Selected passage.

** Start **

It's very obvious that CvK(Christian von Koenigsegg) knows a thing or two about performance car, and this is what he thinks about Tesla company and Model S and Super Charger. He admitted that his experiences with Tesla Model S did gave him some ideas to improve his super cars.

There aren't many peoples in the world know more about high performance car than Koenigsegg himself.

Below are some excerpts from an interview with CvK in 2015 about Koenigsegg Regera, electric cars and possible future Koenigsegg cars.

Originally Posted By:
Why did you decide the new supercar would be hybrid?

Because I don’t like hybrids (laughs)
A traditional hybrid is either series or parallel. So far it’s mostly been series hybrids that have been made, apart from Toyota. Toyota has a funky gearbox that mixes the electric power with the combustion engine power. They have the patent for that and it’s the best ‘real’ hybrid solution I’ve seen.
This is still a poor solution, though, because you’re carrying two propulsion systems around with you. It’s the biggest, clumsiest, heaviest, most complex and expensive system you can have. You have an electric car and you have a traditional car all smashed into one. But it’s not as horrible on the highway in terms of conversion losses when you’re running on the combustion engine.

Originally Posted By:
Can you comment on how driving Tesla’s P85 influenced your aspirations for the Regera? For mass-market, do you feel that EVs have turned the corner yet for daily driving?

Ever since I started building cars, I’ve been looking for ways of simplifying them, making them more clever and efficient. When you open up a performance gearbox and look inside it – it is beautifully engineered and horribly complex all at the same time. I’ve heard some engineers say “why make it easy when you can make it wonderfully complicated?” It’s like that.

** End **

Aim of the exercise. Carry on the interview with Christian von Koenigsegg above, picking up right after its last sentence. The data that follows comes from a different source than the interview.

Data.

** Start **

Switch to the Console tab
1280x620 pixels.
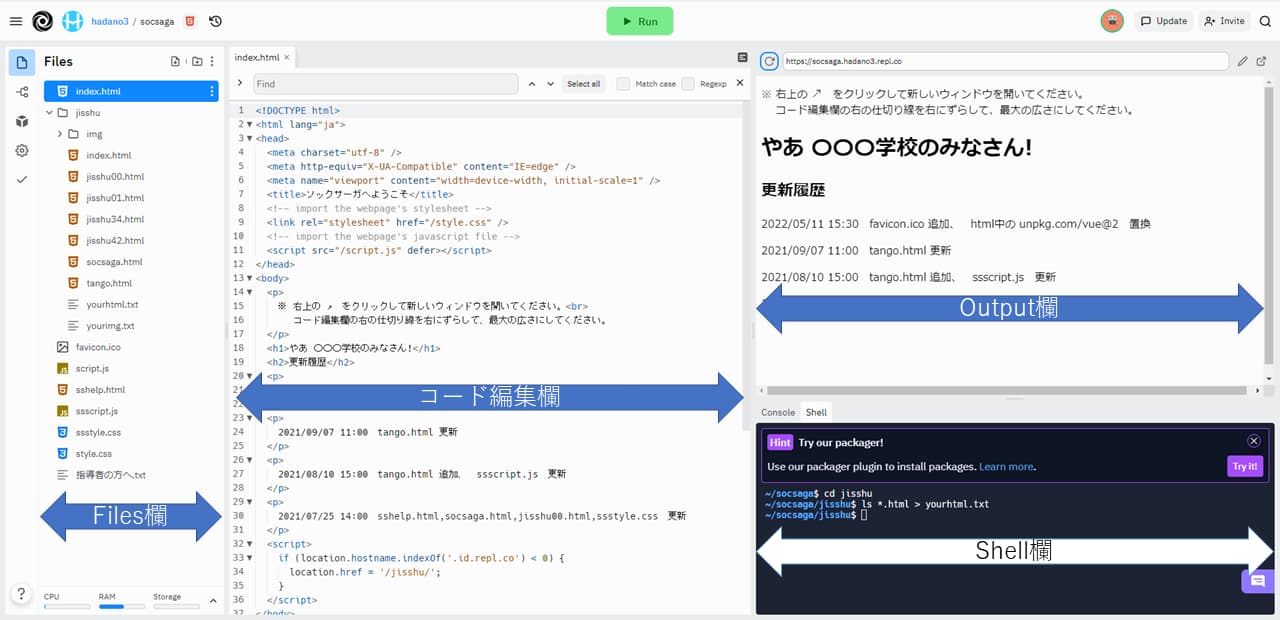click(x=777, y=411)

** End **

Output of the exercise.
So I’ve spent long hours thinking of ways to get rid of the gearbox and coming up with something better.

I looked a lot at CVT’s ... I started thinking about a hydraulic gearbox.

So I’ve been thinking about this forever, but coming to no conclusion. Then I drove the Tesla.

Originally Posted By:
CvK:I got my first Tesla in the summer of 2013. I think it was either the first or second one that came into Sweden. I ordered it as soon as it became available because I was curious as to what the car could do. I loved it. Fantastic, amazing, incredible. It’s one of the best driving experiences ever, which is saying a lot for something that’s supposed to be a ‘normal’ car.

It has no gearbox so it has incredible electric response. I remember saying to myself Wow! The response is electrifying! Of course it is. It’s an electric car. It really is mind-boggling, almost better than a Formula One engine because it’s so instantaneous. Even the fastest performance cars have a tiny period where you wait for the response but in the P85, you don’t sit around and wait for anything. It just happens.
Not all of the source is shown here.